The Crimea-born Sentsov, sentenced by a Russian court to 20 years in a high security penal colony in 2015 for "terrorist attacks" on the peninsula, is on the 88th day of a hunger strike.
Sentsov was accused of setting fire to two office buildings in Crimea, including one of Russia's ruling party, and of plotting to blow up a monument to Soviet state founder Vladimir Lenin.
He was charged with organizing a "terrorist group" in Crimea aiming to wrest the peninsula back from Moscow's control. Russia annexed Crimea in 2014.
The film director has denounced the trial as politically motivated, amid high tension between Russia and the West over the annexation.
Sentsov's mother Ludmila wrote to Putin on June 22.
"I ask you... not to ruin his life," the letter, published by the Echo of Moscow radio station, said.
"He has now spent four years in prison. His children are waiting for him, and his youngest son has autism. They are struggling without him," she wrote.
On Thursday, Kremlin spokesman Dmitry Peskov confirmed the letter was received.
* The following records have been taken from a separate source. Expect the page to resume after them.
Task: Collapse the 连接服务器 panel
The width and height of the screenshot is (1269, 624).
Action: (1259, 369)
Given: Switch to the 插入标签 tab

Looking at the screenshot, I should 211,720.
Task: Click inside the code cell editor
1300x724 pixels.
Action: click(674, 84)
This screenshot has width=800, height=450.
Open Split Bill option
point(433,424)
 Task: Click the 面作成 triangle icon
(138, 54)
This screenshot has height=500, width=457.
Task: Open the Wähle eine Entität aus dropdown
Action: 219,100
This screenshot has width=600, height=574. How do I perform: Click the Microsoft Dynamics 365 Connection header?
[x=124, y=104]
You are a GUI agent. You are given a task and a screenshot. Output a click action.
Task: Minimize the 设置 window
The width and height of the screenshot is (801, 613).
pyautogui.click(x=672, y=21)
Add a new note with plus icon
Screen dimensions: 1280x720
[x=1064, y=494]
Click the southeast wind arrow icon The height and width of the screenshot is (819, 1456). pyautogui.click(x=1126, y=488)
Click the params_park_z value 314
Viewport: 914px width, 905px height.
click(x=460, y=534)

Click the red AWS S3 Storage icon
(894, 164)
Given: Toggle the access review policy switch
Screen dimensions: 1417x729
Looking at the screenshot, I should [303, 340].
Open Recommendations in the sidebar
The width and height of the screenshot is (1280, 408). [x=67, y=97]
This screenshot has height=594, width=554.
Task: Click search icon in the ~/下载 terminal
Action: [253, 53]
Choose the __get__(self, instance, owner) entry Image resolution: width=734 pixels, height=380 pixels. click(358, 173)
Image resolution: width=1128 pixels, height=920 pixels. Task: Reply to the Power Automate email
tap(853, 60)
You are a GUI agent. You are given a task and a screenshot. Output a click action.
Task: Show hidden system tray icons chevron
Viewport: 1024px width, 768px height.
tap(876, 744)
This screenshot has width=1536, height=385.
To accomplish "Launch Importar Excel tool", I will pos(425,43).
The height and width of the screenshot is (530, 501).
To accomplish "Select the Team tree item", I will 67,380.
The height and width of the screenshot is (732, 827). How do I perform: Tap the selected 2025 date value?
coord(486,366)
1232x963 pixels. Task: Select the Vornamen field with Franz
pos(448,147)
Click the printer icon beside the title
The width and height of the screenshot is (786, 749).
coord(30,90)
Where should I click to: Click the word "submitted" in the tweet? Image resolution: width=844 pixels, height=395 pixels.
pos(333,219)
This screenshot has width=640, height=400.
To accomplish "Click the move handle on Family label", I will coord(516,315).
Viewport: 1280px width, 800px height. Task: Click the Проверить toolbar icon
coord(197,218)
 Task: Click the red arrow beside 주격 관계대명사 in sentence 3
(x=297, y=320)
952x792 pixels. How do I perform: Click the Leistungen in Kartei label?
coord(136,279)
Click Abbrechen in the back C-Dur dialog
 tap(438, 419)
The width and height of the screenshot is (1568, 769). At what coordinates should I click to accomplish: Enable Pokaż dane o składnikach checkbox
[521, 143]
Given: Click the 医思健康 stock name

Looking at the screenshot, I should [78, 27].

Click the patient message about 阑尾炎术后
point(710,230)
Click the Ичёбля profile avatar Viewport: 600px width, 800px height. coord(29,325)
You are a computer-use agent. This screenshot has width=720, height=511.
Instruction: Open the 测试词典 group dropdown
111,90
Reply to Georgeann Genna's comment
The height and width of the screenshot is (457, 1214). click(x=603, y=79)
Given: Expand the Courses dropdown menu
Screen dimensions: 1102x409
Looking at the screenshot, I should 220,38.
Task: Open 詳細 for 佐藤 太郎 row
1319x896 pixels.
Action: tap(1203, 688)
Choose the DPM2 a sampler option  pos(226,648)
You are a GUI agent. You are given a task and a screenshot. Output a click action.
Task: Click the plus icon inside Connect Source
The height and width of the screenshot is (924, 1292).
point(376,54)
A commission must now be set up to gather reports on Sentsov's health, behavior and mental state, a journalist from the Novaya Gazeta newspaper cited Sentsov's lawyer as saying.
The commission will then assess whether he presents a danger to society and will make a recommendation for Putin to review, the lawyer, Dmitry Dinze, was cited as saying.
Amnesty International said it had requested access to visit Sentsov together with medical experts, but was denied.
"The Federal Correctional Service told us that his health is stable and they see no changes for the worse. But that information is two weeks old. Sadly, we know as little as everyone else," Amnesty's Aleksander Artemev said.